Jonathan Baird writes:
> Sam Varshavchik ([EMAIL PROTECTED]) is rumored to have said:
> > On Wed, 2 Aug 2000, Jonathan Baird wrote:
> >
> > > However, today we discovered that we can't download attachments with MSIE 5
> > > but with Netscape it works fine.
> > >
> > > Has anyone else experienced this?
> >
> > Yeah -- certain versions of MSIE are buggy. Let me guess: the dumb beast
> > whines that it doesn't know what to do with the file, or something along
> > those lines.
>
> It says:
>
> "Internet Explorer cannot download XXXbig long numberXXX from secure1.netsville.com
>
> Internet Explorer was not able to open this Internet site. The requested site
> is either unavailable or cannot be found. Please try again later."
>
>
> >
> > > Any solution?
> >
> > The typical one: upgrade MSIE to the latest one available.
>
> We upgraded MSIE to the latest and it's still not working.
The only thing I can possibly suggest is to try to change the filename
extension of the attachment. The problem with MSIE 4.x was that it was
discarding the MIME content-type it received from the server, and instead
attempted to figure out the type of the server response based on the
filename extension. Perhaps something similar is broken in MSIE 5.x as
well.
HTTP servers provide the MIME content-type of each response to HTTP
clients, and that's what clients must use to figure out what to do with the
response (render it as HTML, as plain text, or download the response if its
content is unrecognized).

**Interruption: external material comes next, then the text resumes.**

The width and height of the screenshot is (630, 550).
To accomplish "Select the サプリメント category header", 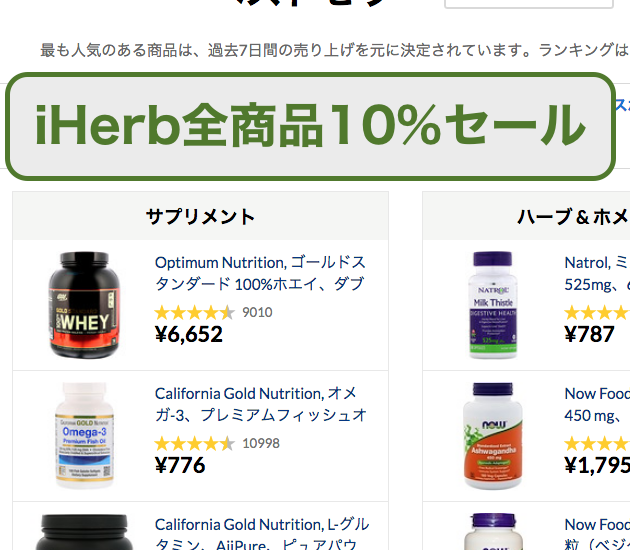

Additionally even for known and understood MIME
content-type, such as HTML, the MIME content-disposition can tell the HTTP
client that the response should be saved in a file.
The fact that MSIE ignores all these established standards, instead
choosing to follow its own arkane and convoluted logic, from time to time,
really shows contempt for established Internet protocols. I find it very
distastesful. This isn't an accidental programming bug in MSIE. This is
deliberate and willful ignorance of established standards. You can't screw
up like this on accident. Back when they still didn't have much market
share, I guess they had to fix MSIE to make it compliant with HTTP 1.x, now
I suppose they are arrogant enough to feel that they can break it again.